Below are records; repeat them all exactly.

*** SOURCE MATERIAL Section Begins ***

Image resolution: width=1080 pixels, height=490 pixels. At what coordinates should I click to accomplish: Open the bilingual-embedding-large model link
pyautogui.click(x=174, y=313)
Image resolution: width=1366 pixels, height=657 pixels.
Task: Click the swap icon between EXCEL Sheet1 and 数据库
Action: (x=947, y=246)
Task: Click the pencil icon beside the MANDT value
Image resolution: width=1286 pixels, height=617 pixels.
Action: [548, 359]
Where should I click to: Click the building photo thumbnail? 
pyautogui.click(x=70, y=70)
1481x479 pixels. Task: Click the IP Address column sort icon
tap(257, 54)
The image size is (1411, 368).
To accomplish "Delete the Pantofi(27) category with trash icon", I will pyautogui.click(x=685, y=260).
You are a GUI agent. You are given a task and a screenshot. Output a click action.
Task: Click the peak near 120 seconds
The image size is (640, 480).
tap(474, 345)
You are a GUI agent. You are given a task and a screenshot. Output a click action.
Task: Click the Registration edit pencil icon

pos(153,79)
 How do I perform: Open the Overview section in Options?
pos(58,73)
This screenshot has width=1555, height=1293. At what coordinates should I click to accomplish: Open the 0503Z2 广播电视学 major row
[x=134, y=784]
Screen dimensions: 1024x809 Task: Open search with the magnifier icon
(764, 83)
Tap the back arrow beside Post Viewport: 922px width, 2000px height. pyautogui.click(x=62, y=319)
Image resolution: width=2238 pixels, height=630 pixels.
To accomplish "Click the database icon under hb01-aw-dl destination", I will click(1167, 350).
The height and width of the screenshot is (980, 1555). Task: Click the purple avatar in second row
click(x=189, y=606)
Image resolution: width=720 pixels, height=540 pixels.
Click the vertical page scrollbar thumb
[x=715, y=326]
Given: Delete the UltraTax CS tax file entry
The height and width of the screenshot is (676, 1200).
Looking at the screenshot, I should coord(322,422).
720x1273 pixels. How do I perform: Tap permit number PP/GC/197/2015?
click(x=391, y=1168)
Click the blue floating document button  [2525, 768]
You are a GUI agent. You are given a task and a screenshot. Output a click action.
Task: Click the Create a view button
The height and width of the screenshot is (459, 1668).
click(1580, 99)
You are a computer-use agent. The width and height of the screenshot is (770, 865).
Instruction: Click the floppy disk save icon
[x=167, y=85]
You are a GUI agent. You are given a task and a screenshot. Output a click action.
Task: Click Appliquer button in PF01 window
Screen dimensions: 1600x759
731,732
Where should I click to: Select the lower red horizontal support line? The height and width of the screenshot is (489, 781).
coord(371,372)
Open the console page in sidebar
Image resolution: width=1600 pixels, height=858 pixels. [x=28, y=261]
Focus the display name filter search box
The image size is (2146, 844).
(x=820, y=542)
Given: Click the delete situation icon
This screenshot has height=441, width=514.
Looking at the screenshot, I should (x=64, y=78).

*** SOURCE MATERIAL Section Ends ***

● **FINAL ANSWER**:
Image resolution: width=1080 pixels, height=490 pixels. At what coordinates should I click to accomplish: Open the bilingual-embedding-large model link
pyautogui.click(x=174, y=313)
Image resolution: width=1366 pixels, height=657 pixels.
Task: Click the swap icon between EXCEL Sheet1 and 数据库
Action: (x=947, y=246)
Task: Click the pencil icon beside the MANDT value
Image resolution: width=1286 pixels, height=617 pixels.
Action: [548, 359]
Where should I click to: Click the building photo thumbnail? 
pyautogui.click(x=70, y=70)
1481x479 pixels. Task: Click the IP Address column sort icon
tap(257, 54)
The image size is (1411, 368).
To accomplish "Delete the Pantofi(27) category with trash icon", I will pyautogui.click(x=685, y=260).
You are a GUI agent. You are given a task and a screenshot. Output a click action.
Task: Click the peak near 120 seconds
The image size is (640, 480).
tap(474, 345)
You are a GUI agent. You are given a task and a screenshot. Output a click action.
Task: Click the Registration edit pencil icon

pos(153,79)
 How do I perform: Open the Overview section in Options?
pos(58,73)
This screenshot has width=1555, height=1293. At what coordinates should I click to accomplish: Open the 0503Z2 广播电视学 major row
[x=134, y=784]
Screen dimensions: 1024x809 Task: Open search with the magnifier icon
(764, 83)
Tap the back arrow beside Post Viewport: 922px width, 2000px height. pyautogui.click(x=62, y=319)
Image resolution: width=2238 pixels, height=630 pixels.
To accomplish "Click the database icon under hb01-aw-dl destination", I will click(1167, 350).
The height and width of the screenshot is (980, 1555). Task: Click the purple avatar in second row
click(x=189, y=606)
Image resolution: width=720 pixels, height=540 pixels.
Click the vertical page scrollbar thumb
[x=715, y=326]
Given: Delete the UltraTax CS tax file entry
The height and width of the screenshot is (676, 1200).
Looking at the screenshot, I should coord(322,422).
720x1273 pixels. How do I perform: Tap permit number PP/GC/197/2015?
click(x=391, y=1168)
Click the blue floating document button  [2525, 768]
You are a GUI agent. You are given a task and a screenshot. Output a click action.
Task: Click the Create a view button
The height and width of the screenshot is (459, 1668).
click(1580, 99)
You are a computer-use agent. The width and height of the screenshot is (770, 865).
Instruction: Click the floppy disk save icon
[x=167, y=85]
You are a GUI agent. You are given a task and a screenshot. Output a click action.
Task: Click Appliquer button in PF01 window
Screen dimensions: 1600x759
731,732
Where should I click to: Select the lower red horizontal support line? The height and width of the screenshot is (489, 781).
coord(371,372)
Open the console page in sidebar
Image resolution: width=1600 pixels, height=858 pixels. [x=28, y=261]
Focus the display name filter search box
The image size is (2146, 844).
(x=820, y=542)
Given: Click the delete situation icon
This screenshot has height=441, width=514.
Looking at the screenshot, I should (x=64, y=78).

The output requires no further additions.